### Given problem
Print the following entries line for line, without altering anything in them.
-- Start of Dataset content --
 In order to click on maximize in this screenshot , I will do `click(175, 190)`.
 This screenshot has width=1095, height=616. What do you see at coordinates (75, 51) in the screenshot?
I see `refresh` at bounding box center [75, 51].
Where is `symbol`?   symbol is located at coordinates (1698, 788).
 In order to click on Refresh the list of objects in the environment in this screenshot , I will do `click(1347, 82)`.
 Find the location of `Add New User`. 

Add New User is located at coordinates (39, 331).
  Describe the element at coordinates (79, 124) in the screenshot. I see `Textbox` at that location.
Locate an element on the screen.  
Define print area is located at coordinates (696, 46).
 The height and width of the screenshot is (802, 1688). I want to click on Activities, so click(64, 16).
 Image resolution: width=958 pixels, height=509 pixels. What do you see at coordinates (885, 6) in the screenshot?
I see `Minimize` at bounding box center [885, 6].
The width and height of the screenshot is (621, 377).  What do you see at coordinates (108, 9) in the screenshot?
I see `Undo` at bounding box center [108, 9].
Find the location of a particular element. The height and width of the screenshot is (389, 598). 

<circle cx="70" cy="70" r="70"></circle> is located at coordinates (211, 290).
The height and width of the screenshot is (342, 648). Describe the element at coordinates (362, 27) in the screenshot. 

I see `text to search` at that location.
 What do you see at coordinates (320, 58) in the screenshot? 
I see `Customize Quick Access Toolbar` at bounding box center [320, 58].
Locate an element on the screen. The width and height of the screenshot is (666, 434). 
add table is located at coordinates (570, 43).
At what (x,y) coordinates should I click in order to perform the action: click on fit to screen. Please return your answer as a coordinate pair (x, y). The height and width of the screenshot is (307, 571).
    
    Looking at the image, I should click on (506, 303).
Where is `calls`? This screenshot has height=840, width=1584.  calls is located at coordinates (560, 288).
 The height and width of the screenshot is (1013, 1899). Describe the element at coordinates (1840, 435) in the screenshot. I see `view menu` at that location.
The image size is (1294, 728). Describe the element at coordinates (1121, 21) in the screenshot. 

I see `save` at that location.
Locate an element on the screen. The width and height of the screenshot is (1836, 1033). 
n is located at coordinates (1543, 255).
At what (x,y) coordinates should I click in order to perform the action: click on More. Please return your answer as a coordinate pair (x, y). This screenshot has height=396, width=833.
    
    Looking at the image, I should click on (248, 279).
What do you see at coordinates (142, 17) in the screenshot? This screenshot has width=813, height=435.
-- End of Dataset content --
### Result below
 In order to click on maximize in this screenshot , I will do `click(175, 190)`.
 This screenshot has width=1095, height=616. What do you see at coordinates (75, 51) in the screenshot?
I see `refresh` at bounding box center [75, 51].
Where is `symbol`?   symbol is located at coordinates (1698, 788).
 In order to click on Refresh the list of objects in the environment in this screenshot , I will do `click(1347, 82)`.
 Find the location of `Add New User`. 

Add New User is located at coordinates (39, 331).
  Describe the element at coordinates (79, 124) in the screenshot. I see `Textbox` at that location.
Locate an element on the screen.  
Define print area is located at coordinates (696, 46).
 The height and width of the screenshot is (802, 1688). I want to click on Activities, so click(64, 16).
 Image resolution: width=958 pixels, height=509 pixels. What do you see at coordinates (885, 6) in the screenshot?
I see `Minimize` at bounding box center [885, 6].
The width and height of the screenshot is (621, 377).  What do you see at coordinates (108, 9) in the screenshot?
I see `Undo` at bounding box center [108, 9].
Find the location of a particular element. The height and width of the screenshot is (389, 598). 

<circle cx="70" cy="70" r="70"></circle> is located at coordinates (211, 290).
The height and width of the screenshot is (342, 648). Describe the element at coordinates (362, 27) in the screenshot. 

I see `text to search` at that location.
 What do you see at coordinates (320, 58) in the screenshot? 
I see `Customize Quick Access Toolbar` at bounding box center [320, 58].
Locate an element on the screen. The width and height of the screenshot is (666, 434). 
add table is located at coordinates (570, 43).
At what (x,y) coordinates should I click in order to perform the action: click on fit to screen. Please return your answer as a coordinate pair (x, y). The height and width of the screenshot is (307, 571).
    
    Looking at the image, I should click on (506, 303).
Where is `calls`? This screenshot has height=840, width=1584.  calls is located at coordinates (560, 288).
 The height and width of the screenshot is (1013, 1899). Describe the element at coordinates (1840, 435) in the screenshot. I see `view menu` at that location.
The image size is (1294, 728). Describe the element at coordinates (1121, 21) in the screenshot. 

I see `save` at that location.
Locate an element on the screen. The width and height of the screenshot is (1836, 1033). 
n is located at coordinates (1543, 255).
At what (x,y) coordinates should I click in order to perform the action: click on More. Please return your answer as a coordinate pair (x, y). This screenshot has height=396, width=833.
    
    Looking at the image, I should click on (248, 279).
What do you see at coordinates (142, 17) in the screenshot? This screenshot has width=813, height=435.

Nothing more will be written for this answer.